Le lundi 3, c’est Jean Cocteau qui est mis à l’honneur avec la projection de son tout premier film datant de 1930, Le Sang d’un poète. Une projection suivie d’une rencontre-dédicace avec Olivier Charneux, auteur de Le Glorieux et le Maudit, Jean Cocteau-Jean Desbordes : deux destins. Enfin, le mardi 11 avril, vous pourrez voir La Fourmilière (Hangyaboly en VO) du Hongrois Zoltan Fabri. Dans ce long-métrage de 1971, le cinéaste décortique les rapports de pouvoir d’une dizaine de nonnes isolées du monde, qui doivent choisir la nouvelle mère supérieure. Pour clore comme il se doit cet anniversaire, Le 7ème genre quitte Le Brady le temps d’une soirée et migre au Tango le 20 avril ! Un apéro-quizz autour du cinéma sera organisé avec à la clé plusieurs des lots alléchants, le tout dans une ambiance joyeuse et dansante.

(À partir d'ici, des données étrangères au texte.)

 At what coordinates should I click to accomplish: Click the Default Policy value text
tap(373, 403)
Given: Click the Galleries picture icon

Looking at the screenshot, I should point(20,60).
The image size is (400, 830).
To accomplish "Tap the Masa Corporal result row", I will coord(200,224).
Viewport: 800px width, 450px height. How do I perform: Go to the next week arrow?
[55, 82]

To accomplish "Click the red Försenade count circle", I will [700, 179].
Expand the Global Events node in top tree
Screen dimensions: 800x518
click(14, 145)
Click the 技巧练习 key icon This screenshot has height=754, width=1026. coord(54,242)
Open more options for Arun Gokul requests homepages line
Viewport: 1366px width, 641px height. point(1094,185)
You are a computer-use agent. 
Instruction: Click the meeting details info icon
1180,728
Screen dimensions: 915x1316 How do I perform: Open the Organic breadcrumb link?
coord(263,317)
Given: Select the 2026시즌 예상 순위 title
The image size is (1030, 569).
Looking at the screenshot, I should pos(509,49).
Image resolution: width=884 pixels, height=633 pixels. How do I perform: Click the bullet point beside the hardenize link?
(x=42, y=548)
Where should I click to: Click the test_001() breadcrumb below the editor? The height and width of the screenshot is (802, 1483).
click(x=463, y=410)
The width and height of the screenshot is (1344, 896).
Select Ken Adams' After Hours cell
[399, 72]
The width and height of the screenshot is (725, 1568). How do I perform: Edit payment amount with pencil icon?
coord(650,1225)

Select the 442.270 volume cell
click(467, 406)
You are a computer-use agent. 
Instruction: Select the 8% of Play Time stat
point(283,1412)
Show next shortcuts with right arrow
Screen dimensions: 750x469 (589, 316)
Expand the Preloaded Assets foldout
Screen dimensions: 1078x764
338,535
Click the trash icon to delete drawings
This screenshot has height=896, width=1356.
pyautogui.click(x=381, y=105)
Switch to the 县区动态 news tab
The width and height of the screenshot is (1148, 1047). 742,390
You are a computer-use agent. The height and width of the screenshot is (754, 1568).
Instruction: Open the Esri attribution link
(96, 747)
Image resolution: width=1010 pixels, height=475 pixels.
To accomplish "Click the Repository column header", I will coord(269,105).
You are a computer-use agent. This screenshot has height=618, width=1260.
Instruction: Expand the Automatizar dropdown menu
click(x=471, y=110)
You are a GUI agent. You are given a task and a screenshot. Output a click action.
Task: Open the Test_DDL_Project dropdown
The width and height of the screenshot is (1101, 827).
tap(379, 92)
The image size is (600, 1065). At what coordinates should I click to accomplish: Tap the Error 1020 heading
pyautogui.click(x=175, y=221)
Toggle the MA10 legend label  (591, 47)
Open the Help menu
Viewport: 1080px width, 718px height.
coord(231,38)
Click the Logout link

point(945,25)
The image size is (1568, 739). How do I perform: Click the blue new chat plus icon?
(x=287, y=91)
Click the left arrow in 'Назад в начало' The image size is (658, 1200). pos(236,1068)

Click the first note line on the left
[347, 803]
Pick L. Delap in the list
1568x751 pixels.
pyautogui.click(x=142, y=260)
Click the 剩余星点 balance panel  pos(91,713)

Komitid s’est entretenu avec la journaliste Anne Delabre sur ses motivations à la création du 7e genre et sa vision du cinéma queer contemporain.
« Notre toute première séance était le 23 avril 2013, soit le jour du vote de la loi pour le mariage pour tous ! »
Komitid : Qu’est-ce que Le 7ème genre et pourquoi avez-vous eu envie de le créer ?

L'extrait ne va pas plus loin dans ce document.